The reason I so vehemently despise the actions taken by my President and his Administration is despite having a beautiful confession, I cannot be convinced beyond a reasonable doubt that the content thereof is true or is just an attempt to end the torture and isolation. No greater shame can befall a government when its own people cannot trust their police and military.

I want very much to believe my government captured the real bad guy and that he is indeed everything he says he is. In my heart, I want to have no doubt that whatever punishment is dolled out; that it was reasonable and consistent with the law and basic fundamental principles upon which this nation was built and for which we are engaged in this great war against fundamentalists within Islam and Christianity.
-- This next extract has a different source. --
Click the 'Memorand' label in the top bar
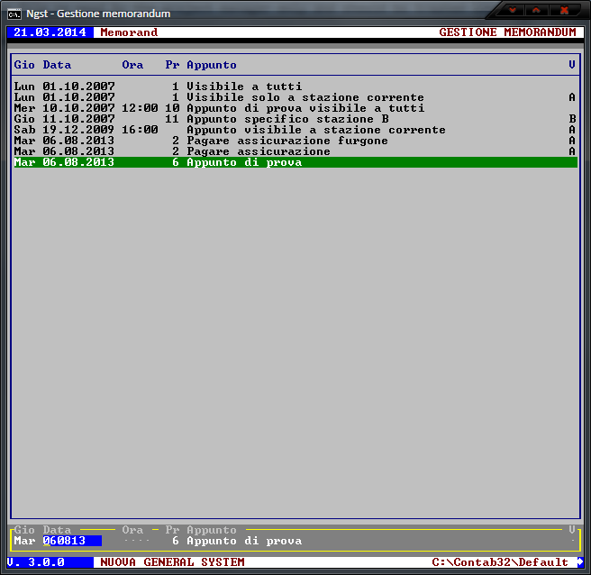 [129, 32]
More importantly, the doubt raised by the questionable integrity of the trial and confession are the greatest shame of all. Once confidence in our justice system goes, once our government surrenders American principles, once the imprisonment or execution of human beings is based on untrustworthy evidence, our system of government is in jeopardy.

“America” is not a geographic location; but it is a state of mind. Our nation is a concept, a common acceptance of a set of basic principles. “America” exists wherever Americans are found; be it in New York, Guatanamo Bay, or Haditha. Our ideologies, our laws, our constitutional priorities must be engrained in our hearts and underlie every action we take as a nation. Should it ever come about that a time, such as now, where the actions being taken in the name of ‘America’ are so very clearly UNAMERICAN, then the problem is greater than Khalid Sheik Mohammed. We are in greater danger from our own than any foreign force.
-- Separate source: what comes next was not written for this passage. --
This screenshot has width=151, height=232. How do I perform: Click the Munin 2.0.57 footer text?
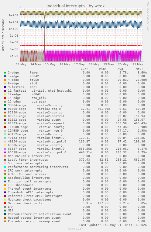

Without a doubt, the President and his ‘peeps’ had the living crap scared out of them on 9/11. For all of the rest of Americans, the attack was against our nation and culture. For a cadre of government servants, they were the direct target and felt themselves threatened. This explains the extreme hard line from the White House against our own citizens … as though we too are the enemy. Paranoia this severe has not been seen since the last days of the Nixon Administration.

My President set a laudable goal after 9/11. He swore a blood oath he was going to get the bad guys and I was first in line behind him. Things changed, however and my President turned into my Dictator who abused and misused his Executive powers to invade our privacy. He also abused his police powers in how he engaged in arrest and interrogation and prosecution here in the United States. The President is right now threatening to ignore the limitations upon his powers as commander in chief and hinting at a coup d’etat.
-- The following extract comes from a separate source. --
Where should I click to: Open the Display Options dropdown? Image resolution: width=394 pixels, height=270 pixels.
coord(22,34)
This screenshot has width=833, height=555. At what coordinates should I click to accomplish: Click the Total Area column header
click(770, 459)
Our Supreme Court is no better by its declaration that prisoners in the custody of the executive branch of the United States have no entitlement to Due Process, Constitutional Protections, or even something as simple as Habeas Corpus. At the President’s whim, any one of us can disappear tomorrow and never be allowed to see a lawyer, family, judge, or be charged with a crime or have any basic human rights whatsoever.

The saddest part of the confession from Khalid Sheik Mohammed is that I just don’t trust it. True or not, history will never really know if he spoke the truth. Maybe, that is the true goal of that confession. The question is, “whose” goals are served by the content of that confession.